Recognizing that the administration’s hands are tied as long as Netanyahu’s coalition remains, Biden officials have again begun to inquire into whether a more moderate government could be formed in Jerusalem, a former US official familiar with the matter said.
They pointed to meetings top Biden aides have held with war cabinet minister Benny Gantz, a top political rival to Netanyahu, as well as opposition chairman Yair Lapid and fellow former prime minister Naftali Bennett.
— Naftali Bennett בנט (@naftalibennett) November 8, 2023
“They are not trying to change the government, but they are aware of Netanyahu’s poor polling numbers,” the former official said.
“They’re increasingly running into dead-ends with this government, and their entire regional agenda is on the line,” they added.
‘We won’t clean up Israel’s mess’
Even before the prime minister’s comments on Saturday, the Biden administration was having a hard time galvanizing its Arab allies.
US Secretary of State Antony Blinken participated in a ministerial summit last weekend in Amman with counterparts from Jordan, Egypt, Saudi Arabia, the UAE, and Qatar, who welcome the idea of returning PA to the Gaza Strip, even if it means that their governments will have to pitch in with funds or troops to help rehabilitate and manage the coastal enclave for an interim period after the war until the PA is ready to take over, the administration official and the Arab ambassador said.
Blinken sought to secure a degree of cooperation from Israel during a trip to Tel Aviv the day before, but failed to do so, torpedoing his efforts in Amman, the Arab ambassador said.
“The meeting did not go well,” the ambassador said bluntly.
It is hard enough for Israel’s Arab neighbors to entertain day-after scenarios while the fighting in Gaza persists, given the overwhelming sympathy for the Palestinians in the Arab street, the ambassador explained. Israel’s rejection made engaging with those plans a non-starter for the Arab governments.
“What happens next? How can we even entertain what will happen next?” said Jordan Foreign Minister Ayman al-Safadi in a fiery press conference alongside Blinken and Egyptian counterpart Sameh Shoukry.
“We don’t have all the variables to even start thinking about that… We need to get our priorities straight,” Safadi said.
There was an initial US plan to use the ministerial summit in Amman to issue a joint statement affirming a series of principles such as support for humanitarian pauses, increasing humanitarian aid into Gaza and pursuing a two-state solution after the war while opposing the displacement of Palestinians, the re-occupation of Gaza and the reduction of Gaza territory, the US official said. But the the idea was shot down by overwhelming opposition from countries present, who felt this was the wrong focus.
Without Israeli clarity on its own post-war strategy to dispel fears that it may not support Palestinian rule in the Strip, it would be impossible to get Arab capitals to back any proposal pushed by Washington.

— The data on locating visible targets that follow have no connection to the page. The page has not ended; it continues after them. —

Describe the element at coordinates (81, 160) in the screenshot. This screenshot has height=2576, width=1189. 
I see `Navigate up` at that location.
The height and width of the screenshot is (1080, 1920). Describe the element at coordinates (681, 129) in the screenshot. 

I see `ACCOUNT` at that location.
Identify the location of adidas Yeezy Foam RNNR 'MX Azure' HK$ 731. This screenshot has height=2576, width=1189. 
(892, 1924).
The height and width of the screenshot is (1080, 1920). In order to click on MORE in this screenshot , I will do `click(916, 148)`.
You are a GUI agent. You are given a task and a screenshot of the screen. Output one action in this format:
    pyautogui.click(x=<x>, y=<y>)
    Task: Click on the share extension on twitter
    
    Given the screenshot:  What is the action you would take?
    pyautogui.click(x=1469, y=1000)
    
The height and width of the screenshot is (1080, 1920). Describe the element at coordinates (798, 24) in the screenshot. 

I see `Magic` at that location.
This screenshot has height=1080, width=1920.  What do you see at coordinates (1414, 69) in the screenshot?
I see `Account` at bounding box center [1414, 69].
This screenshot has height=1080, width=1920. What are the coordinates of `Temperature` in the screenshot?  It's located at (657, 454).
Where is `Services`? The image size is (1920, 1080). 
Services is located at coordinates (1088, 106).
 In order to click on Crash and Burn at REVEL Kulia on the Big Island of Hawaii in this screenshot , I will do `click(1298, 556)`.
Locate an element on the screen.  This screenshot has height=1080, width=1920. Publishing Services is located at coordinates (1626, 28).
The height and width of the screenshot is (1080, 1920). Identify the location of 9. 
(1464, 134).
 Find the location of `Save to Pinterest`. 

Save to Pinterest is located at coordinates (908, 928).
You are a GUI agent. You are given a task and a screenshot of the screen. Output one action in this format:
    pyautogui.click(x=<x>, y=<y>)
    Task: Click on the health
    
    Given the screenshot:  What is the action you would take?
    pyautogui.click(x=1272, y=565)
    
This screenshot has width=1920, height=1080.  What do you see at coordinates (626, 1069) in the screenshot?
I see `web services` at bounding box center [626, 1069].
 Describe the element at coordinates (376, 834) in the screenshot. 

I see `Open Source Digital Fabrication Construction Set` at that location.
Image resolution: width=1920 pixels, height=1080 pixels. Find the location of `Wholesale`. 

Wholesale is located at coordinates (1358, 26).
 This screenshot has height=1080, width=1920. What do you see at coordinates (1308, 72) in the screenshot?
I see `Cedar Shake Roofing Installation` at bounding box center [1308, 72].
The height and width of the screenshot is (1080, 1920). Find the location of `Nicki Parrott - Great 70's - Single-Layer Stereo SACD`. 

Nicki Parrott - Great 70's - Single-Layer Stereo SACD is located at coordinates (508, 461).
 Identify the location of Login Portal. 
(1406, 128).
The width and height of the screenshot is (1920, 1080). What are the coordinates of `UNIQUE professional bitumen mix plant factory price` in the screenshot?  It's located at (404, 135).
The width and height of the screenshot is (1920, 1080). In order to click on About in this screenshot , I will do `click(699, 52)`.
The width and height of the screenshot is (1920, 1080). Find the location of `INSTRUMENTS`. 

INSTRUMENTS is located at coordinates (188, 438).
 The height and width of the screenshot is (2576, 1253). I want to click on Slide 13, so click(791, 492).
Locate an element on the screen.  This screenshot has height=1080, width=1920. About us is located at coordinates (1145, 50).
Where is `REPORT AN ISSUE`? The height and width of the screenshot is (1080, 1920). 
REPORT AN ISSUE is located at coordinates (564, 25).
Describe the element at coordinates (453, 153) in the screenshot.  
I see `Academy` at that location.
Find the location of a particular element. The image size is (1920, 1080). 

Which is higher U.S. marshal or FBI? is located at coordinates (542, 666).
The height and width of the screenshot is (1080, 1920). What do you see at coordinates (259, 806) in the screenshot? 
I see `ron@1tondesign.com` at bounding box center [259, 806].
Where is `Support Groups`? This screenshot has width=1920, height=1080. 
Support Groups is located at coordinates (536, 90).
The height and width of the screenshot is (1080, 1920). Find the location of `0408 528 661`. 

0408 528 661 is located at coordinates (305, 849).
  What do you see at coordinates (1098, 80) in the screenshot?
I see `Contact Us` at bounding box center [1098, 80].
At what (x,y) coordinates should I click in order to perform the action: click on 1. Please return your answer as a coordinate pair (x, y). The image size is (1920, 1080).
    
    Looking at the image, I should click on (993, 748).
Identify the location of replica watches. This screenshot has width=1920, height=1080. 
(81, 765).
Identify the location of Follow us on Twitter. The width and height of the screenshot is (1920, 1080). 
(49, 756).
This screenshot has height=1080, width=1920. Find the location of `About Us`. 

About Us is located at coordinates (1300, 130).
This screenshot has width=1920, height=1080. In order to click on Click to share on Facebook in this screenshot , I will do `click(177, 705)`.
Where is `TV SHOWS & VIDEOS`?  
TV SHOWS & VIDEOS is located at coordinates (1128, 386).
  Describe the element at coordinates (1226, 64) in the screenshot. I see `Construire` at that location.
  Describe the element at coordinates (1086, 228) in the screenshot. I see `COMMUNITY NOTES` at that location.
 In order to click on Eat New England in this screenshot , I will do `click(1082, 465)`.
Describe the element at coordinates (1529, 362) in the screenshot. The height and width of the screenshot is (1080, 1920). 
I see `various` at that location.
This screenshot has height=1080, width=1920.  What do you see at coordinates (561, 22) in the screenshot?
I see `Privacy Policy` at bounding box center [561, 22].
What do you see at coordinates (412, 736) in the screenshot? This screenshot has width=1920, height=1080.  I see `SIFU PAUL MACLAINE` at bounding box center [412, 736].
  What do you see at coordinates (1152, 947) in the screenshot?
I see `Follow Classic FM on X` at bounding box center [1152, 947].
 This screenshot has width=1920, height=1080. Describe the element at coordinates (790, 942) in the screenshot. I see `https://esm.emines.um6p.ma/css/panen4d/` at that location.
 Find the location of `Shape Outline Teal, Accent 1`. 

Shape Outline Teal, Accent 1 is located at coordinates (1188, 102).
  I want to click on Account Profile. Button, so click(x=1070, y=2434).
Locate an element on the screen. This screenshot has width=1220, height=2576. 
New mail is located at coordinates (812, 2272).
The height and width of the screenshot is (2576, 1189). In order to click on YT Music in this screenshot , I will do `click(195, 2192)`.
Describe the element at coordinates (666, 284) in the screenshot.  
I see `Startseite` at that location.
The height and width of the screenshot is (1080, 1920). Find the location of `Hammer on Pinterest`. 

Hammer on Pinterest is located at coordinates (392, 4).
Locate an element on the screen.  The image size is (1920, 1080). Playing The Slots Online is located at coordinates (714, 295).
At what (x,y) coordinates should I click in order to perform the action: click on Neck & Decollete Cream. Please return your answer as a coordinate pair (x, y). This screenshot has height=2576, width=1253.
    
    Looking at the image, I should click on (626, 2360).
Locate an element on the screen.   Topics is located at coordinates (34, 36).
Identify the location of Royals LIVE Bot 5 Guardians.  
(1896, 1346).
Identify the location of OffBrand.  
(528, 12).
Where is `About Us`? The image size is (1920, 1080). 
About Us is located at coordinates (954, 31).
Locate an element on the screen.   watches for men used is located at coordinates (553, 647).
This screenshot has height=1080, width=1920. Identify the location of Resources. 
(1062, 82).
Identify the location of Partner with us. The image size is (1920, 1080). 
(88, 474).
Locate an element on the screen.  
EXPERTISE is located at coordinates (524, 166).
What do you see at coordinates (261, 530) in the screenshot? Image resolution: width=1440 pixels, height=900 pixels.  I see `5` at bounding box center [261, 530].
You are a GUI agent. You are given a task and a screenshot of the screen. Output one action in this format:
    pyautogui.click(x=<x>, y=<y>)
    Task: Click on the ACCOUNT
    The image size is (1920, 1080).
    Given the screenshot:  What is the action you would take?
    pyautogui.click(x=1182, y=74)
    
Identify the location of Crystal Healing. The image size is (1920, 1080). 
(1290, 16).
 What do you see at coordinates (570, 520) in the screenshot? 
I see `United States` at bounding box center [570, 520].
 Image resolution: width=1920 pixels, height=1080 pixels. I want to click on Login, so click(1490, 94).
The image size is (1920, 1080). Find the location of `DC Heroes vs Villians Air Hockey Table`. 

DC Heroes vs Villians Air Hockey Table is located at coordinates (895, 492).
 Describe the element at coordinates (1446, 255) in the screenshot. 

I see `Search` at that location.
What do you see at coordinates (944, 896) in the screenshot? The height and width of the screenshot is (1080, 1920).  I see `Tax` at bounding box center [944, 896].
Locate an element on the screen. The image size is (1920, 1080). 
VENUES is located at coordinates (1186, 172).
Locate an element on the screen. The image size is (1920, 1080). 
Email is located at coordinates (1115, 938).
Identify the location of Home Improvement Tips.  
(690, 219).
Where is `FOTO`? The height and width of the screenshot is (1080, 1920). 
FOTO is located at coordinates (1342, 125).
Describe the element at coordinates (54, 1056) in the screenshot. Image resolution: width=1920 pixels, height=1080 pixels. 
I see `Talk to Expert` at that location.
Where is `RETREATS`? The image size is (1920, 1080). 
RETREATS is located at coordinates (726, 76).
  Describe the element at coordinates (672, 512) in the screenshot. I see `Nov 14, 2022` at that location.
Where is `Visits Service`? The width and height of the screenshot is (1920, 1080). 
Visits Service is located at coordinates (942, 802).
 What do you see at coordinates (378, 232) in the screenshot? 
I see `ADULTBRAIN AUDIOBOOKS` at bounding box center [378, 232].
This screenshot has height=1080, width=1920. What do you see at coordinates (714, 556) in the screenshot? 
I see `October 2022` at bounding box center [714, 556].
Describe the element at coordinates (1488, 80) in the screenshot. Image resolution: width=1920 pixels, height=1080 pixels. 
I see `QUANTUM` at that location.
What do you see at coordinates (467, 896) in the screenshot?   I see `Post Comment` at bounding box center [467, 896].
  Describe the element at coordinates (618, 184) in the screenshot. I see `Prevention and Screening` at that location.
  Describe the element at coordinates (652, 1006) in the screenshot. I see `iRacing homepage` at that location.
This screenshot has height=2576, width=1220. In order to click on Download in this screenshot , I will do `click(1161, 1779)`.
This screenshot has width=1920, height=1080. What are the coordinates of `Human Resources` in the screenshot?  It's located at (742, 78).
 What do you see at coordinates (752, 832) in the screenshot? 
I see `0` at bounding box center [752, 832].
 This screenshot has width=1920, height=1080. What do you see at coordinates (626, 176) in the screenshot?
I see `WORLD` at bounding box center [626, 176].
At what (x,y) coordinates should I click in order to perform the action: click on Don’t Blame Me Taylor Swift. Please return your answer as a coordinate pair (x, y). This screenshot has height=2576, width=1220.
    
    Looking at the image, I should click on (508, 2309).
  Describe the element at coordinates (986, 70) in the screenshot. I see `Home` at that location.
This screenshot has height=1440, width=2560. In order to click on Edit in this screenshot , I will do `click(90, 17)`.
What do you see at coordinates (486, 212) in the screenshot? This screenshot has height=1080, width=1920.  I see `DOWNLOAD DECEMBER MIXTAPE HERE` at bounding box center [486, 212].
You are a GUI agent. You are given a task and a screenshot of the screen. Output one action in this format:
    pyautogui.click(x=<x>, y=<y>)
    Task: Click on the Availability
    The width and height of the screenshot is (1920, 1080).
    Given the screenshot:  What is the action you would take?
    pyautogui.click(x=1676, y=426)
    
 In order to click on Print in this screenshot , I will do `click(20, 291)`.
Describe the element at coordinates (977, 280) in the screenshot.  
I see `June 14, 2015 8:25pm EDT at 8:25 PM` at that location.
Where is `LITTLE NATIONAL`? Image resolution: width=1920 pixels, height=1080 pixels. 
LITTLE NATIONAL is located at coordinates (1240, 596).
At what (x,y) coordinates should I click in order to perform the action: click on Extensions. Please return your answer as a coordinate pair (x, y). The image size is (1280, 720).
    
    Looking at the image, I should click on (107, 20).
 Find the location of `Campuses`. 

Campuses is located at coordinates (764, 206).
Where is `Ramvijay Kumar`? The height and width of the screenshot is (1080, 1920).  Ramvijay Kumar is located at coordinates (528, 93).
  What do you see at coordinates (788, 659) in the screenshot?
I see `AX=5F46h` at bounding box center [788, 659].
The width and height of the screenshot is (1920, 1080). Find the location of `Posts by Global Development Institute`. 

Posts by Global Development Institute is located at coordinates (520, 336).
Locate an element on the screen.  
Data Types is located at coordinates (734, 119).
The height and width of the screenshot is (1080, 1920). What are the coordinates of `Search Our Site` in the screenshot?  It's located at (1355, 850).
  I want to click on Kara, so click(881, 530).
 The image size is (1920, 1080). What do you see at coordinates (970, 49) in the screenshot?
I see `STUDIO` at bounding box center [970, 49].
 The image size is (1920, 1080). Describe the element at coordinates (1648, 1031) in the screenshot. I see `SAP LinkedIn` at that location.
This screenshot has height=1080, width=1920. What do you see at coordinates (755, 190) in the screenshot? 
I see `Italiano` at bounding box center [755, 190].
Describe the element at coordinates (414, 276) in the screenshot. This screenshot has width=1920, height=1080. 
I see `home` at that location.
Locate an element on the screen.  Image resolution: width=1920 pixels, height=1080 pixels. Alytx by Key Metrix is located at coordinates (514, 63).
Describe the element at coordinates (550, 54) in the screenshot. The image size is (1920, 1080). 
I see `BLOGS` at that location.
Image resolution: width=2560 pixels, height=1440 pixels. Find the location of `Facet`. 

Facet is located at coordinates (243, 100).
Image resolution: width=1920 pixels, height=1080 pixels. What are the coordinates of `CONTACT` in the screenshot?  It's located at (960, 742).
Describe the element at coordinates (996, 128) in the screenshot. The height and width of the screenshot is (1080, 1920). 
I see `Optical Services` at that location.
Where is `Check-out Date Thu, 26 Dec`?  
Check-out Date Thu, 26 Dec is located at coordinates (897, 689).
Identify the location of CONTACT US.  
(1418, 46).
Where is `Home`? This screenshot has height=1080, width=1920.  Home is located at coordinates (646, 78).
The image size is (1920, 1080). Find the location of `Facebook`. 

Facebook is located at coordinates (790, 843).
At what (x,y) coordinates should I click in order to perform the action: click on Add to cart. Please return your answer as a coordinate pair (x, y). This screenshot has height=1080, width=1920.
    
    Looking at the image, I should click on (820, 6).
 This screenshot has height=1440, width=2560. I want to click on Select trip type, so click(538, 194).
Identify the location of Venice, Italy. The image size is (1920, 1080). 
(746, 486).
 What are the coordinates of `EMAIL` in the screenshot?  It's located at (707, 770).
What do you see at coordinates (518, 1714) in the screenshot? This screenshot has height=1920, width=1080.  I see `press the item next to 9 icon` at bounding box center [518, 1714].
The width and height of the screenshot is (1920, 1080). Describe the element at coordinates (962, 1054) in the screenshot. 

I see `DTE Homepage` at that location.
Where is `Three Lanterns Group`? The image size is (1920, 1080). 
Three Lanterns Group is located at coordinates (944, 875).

“It will be hard enough to convince the Arab states to temporarily shoulder the burden, but they will reject out of hand any scenario that doesn’t eventually lead to Palestinian self-governance in Gaza,” the US official said.
The Arab ambassador pointed to the popular allegation that Netanyahu himself played a role in propping up Hamas to keep the PA in check, noting the government’s authorization for tens of millions of dollars in Qatari cash to be transferred to the terror group-ruled Strip, while it resisted similar moves for the PA.
“Netanyahu systematically helped weaken the PA over the year, all while boosting Hamas,” said the ambassador.
Netanyahu denied the claim on Saturday, claiming his policy has been to hit Hamas hard, pointing to four military operations launched by the IDF against the Gaza terror group over the past decade.
“We mowed them [like grass], but did not uproot them, so now we’re correcting that mistake,” he said.
The Arab ambassador was not convinced.
“Right now, he thinks Israel can go at it on its own. But soon he will call on us to clean up his mess,” they said. “By then it might be too late.”